_What is expected_
Copy all of the data below exactly as it is given.

_Records to use_
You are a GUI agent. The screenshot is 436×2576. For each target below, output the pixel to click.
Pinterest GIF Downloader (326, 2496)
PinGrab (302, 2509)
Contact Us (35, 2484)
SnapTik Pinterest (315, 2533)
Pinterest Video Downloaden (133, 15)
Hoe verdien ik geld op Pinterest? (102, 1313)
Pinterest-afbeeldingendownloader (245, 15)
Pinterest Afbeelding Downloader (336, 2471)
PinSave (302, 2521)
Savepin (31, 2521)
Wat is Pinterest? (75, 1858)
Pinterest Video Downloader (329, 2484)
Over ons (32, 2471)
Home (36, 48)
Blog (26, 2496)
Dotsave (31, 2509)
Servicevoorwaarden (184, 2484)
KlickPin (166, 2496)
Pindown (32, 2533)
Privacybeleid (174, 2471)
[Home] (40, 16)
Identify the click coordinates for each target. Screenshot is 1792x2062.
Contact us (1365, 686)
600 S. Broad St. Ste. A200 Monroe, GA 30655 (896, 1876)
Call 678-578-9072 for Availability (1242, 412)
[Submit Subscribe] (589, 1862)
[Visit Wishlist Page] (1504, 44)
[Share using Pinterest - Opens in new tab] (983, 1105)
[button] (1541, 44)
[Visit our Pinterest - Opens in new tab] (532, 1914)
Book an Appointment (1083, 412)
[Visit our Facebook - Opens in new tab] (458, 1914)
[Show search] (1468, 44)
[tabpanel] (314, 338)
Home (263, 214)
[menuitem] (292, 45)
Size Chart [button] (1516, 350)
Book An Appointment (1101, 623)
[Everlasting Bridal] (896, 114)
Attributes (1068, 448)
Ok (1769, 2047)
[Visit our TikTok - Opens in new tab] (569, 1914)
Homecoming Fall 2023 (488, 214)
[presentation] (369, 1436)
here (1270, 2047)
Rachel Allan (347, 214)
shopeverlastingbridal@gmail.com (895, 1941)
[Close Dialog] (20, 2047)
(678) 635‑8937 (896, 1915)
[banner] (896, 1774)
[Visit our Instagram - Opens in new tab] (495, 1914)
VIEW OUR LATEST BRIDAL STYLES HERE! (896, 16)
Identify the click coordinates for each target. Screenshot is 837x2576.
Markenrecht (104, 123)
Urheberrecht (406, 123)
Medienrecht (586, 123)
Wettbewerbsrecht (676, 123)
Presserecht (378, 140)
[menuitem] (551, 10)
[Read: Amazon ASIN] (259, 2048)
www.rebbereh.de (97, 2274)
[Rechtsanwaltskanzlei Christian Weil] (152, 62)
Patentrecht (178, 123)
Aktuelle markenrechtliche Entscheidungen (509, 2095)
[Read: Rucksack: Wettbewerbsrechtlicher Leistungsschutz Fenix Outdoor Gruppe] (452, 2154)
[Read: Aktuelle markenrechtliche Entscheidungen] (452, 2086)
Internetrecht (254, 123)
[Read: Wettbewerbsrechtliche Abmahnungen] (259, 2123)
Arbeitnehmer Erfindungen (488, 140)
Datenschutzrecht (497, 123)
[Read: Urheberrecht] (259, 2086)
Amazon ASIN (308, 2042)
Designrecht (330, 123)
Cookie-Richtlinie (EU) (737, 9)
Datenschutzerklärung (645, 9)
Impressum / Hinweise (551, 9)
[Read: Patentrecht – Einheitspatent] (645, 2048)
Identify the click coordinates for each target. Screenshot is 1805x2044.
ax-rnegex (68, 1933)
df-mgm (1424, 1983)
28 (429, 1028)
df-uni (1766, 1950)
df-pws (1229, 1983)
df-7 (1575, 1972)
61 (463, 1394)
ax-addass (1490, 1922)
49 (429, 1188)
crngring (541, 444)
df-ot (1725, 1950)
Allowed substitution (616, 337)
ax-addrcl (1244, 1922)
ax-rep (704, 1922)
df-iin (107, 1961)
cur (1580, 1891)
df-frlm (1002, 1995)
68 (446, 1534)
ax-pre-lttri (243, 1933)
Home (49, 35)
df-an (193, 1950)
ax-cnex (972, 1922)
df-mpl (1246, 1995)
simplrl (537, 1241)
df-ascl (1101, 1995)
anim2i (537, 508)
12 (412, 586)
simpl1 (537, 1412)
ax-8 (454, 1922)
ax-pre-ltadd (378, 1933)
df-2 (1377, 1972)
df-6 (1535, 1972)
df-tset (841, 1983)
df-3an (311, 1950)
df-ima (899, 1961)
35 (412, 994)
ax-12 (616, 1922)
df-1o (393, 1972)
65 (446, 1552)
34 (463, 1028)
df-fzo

_Written solution_
You are a GUI agent. The screenshot is 436×2576. For each target below, output the pixel to click.
Pinterest GIF Downloader (326, 2496)
PinGrab (302, 2509)
Contact Us (35, 2484)
SnapTik Pinterest (315, 2533)
Pinterest Video Downloaden (133, 15)
Hoe verdien ik geld op Pinterest? (102, 1313)
Pinterest-afbeeldingendownloader (245, 15)
Pinterest Afbeelding Downloader (336, 2471)
PinSave (302, 2521)
Savepin (31, 2521)
Wat is Pinterest? (75, 1858)
Pinterest Video Downloader (329, 2484)
Over ons (32, 2471)
Home (36, 48)
Blog (26, 2496)
Dotsave (31, 2509)
Servicevoorwaarden (184, 2484)
KlickPin (166, 2496)
Pindown (32, 2533)
Privacybeleid (174, 2471)
[Home] (40, 16)
Identify the click coordinates for each target. Screenshot is 1792x2062.
Contact us (1365, 686)
600 S. Broad St. Ste. A200 Monroe, GA 30655 (896, 1876)
Call 678-578-9072 for Availability (1242, 412)
[Submit Subscribe] (589, 1862)
[Visit Wishlist Page] (1504, 44)
[Share using Pinterest - Opens in new tab] (983, 1105)
[button] (1541, 44)
[Visit our Pinterest - Opens in new tab] (532, 1914)
Book an Appointment (1083, 412)
[Visit our Facebook - Opens in new tab] (458, 1914)
[Show search] (1468, 44)
[tabpanel] (314, 338)
Home (263, 214)
[menuitem] (292, 45)
Size Chart [button] (1516, 350)
Book An Appointment (1101, 623)
[Everlasting Bridal] (896, 114)
Attributes (1068, 448)
Ok (1769, 2047)
[Visit our TikTok - Opens in new tab] (569, 1914)
Homecoming Fall 2023 (488, 214)
[presentation] (369, 1436)
here (1270, 2047)
Rachel Allan (347, 214)
shopeverlastingbridal@gmail.com (895, 1941)
[Close Dialog] (20, 2047)
(678) 635‑8937 (896, 1915)
[banner] (896, 1774)
[Visit our Instagram - Opens in new tab] (495, 1914)
VIEW OUR LATEST BRIDAL STYLES HERE! (896, 16)
Identify the click coordinates for each target. Screenshot is 837x2576.
Markenrecht (104, 123)
Urheberrecht (406, 123)
Medienrecht (586, 123)
Wettbewerbsrecht (676, 123)
Presserecht (378, 140)
[menuitem] (551, 10)
[Read: Amazon ASIN] (259, 2048)
www.rebbereh.de (97, 2274)
[Rechtsanwaltskanzlei Christian Weil] (152, 62)
Patentrecht (178, 123)
Aktuelle markenrechtliche Entscheidungen (509, 2095)
[Read: Rucksack: Wettbewerbsrechtlicher Leistungsschutz Fenix Outdoor Gruppe] (452, 2154)
[Read: Aktuelle markenrechtliche Entscheidungen] (452, 2086)
Internetrecht (254, 123)
[Read: Wettbewerbsrechtliche Abmahnungen] (259, 2123)
Arbeitnehmer Erfindungen (488, 140)
Datenschutzrecht (497, 123)
[Read: Urheberrecht] (259, 2086)
Amazon ASIN (308, 2042)
Designrecht (330, 123)
Cookie-Richtlinie (EU) (737, 9)
Datenschutzerklärung (645, 9)
Impressum / Hinweise (551, 9)
[Read: Patentrecht – Einheitspatent] (645, 2048)
Identify the click coordinates for each target. Screenshot is 1805x2044.
ax-rnegex (68, 1933)
df-mgm (1424, 1983)
28 (429, 1028)
df-uni (1766, 1950)
df-pws (1229, 1983)
df-7 (1575, 1972)
61 (463, 1394)
ax-addass (1490, 1922)
49 (429, 1188)
crngring (541, 444)
df-ot (1725, 1950)
Allowed substitution (616, 337)
ax-addrcl (1244, 1922)
ax-rep (704, 1922)
df-iin (107, 1961)
cur (1580, 1891)
df-frlm (1002, 1995)
68 (446, 1534)
ax-pre-lttri (243, 1933)
Home (49, 35)
df-an (193, 1950)
ax-cnex (972, 1922)
df-mpl (1246, 1995)
simplrl (537, 1241)
df-ascl (1101, 1995)
anim2i (537, 508)
12 (412, 586)
simpl1 (537, 1412)
ax-8 (454, 1922)
ax-pre-ltadd (378, 1933)
df-2 (1377, 1972)
df-6 (1535, 1972)
df-tset (841, 1983)
df-3an (311, 1950)
df-ima (899, 1961)
35 (412, 994)
ax-12 (616, 1922)
df-1o (393, 1972)
65 (446, 1552)
34 (463, 1028)
df-fzo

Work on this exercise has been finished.